History of the Great Wall of China
The Great Wall, as we know it, is actually a series of several walls built at different times by different emperors. The categories below are non-exhaustive, and all refer to wall systems rather than single monolithic walls.
- First Great wall – built by the Qin Dynasty 221-207 BC
- Second Great Wall – built by the Han Dynasty 205-127 BC
- Third Great Wall – built by the Jin Dynasty 1200 AD
- Fourth Great Wall – built by the Ming Dynasty 1367-1644
First Great Wall
- First Great Wall was ordered built in 214 BC by Qin Shih Huangti after he had finished consolidating his rule and creating a unified China for the first time. The wall was designed to stop raids by the Xiongnu raiders from the north. 500,000 laborers were used during the 32-year building period to create the First Great Wall.
- Although the wall worked at keeping out enemies, it did nothing to stop internal pressures which lead to a regime change in 206 BC and the new leadership of the Han Dynasty.

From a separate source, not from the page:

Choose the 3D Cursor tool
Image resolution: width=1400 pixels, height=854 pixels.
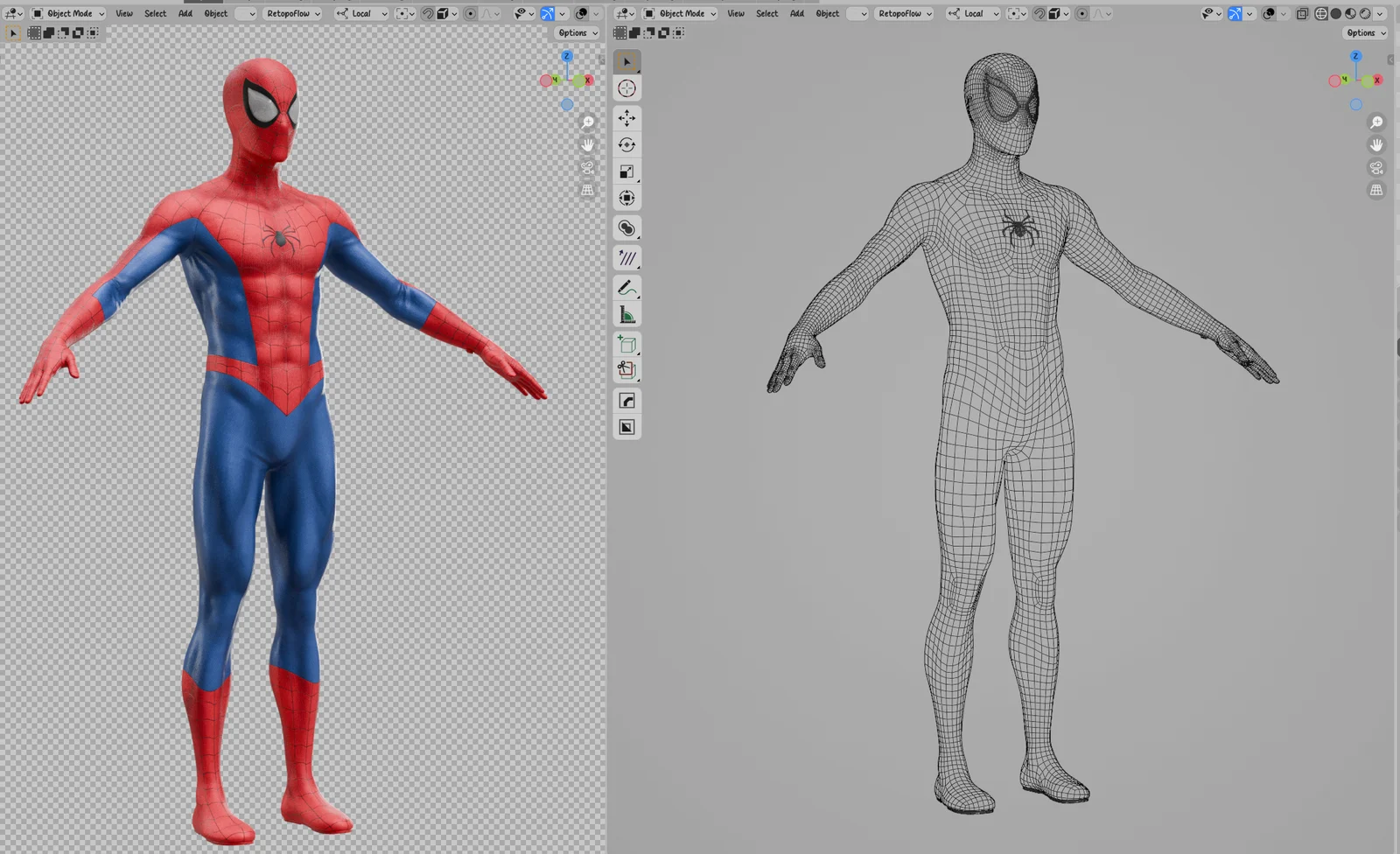tap(626, 88)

The first Han emperor, Gaozu, was quick to see the benefits of the wall against the raiders and ordered more wall to stretch out as far as Zhaoxiang, Gansu.
Second Great Wall
- Over 70 years later, the Han Dynasty were still fighting the raiders since the Great Wall had been left to deteriorate and the raiders had breached it in several places. In 130 BC, Emperor Wudi of the Han Dynasty embarked on a program of extending, rebuilding and fortifying the original First Great Wall. After the emperor finished adding more regions under his rule in 127 BC, he ordered a major expansion program that created the Second Great Wall, outposts in Zhangye, Wuwei, Jiuquan, Dunhuang and Yumenguan in Gansu and Lopnor and other outposts in Xinjiang. The Great Wall was extended down the Hexi Corridor through which the Silk Road traders would travel on the way to and from the West.
- When the Han Dynasty fell apart into the three kingdoms of the Wei, Shu and Wu, the northern Wei kingdom decided to continue maintaining the Great Wall so that they could keep out the Rouran and Qidan nomads from the northern plains. Despite the constant maintenance, the Wall kept being breached by the Rouran nomads. Additional walls were built inside and outside of the Great Wall by the different kingdoms. Eventually the Wei kingdom merged with the unifying Sui kingdom and was overthrown by the Tang Dynasty in 618 AD.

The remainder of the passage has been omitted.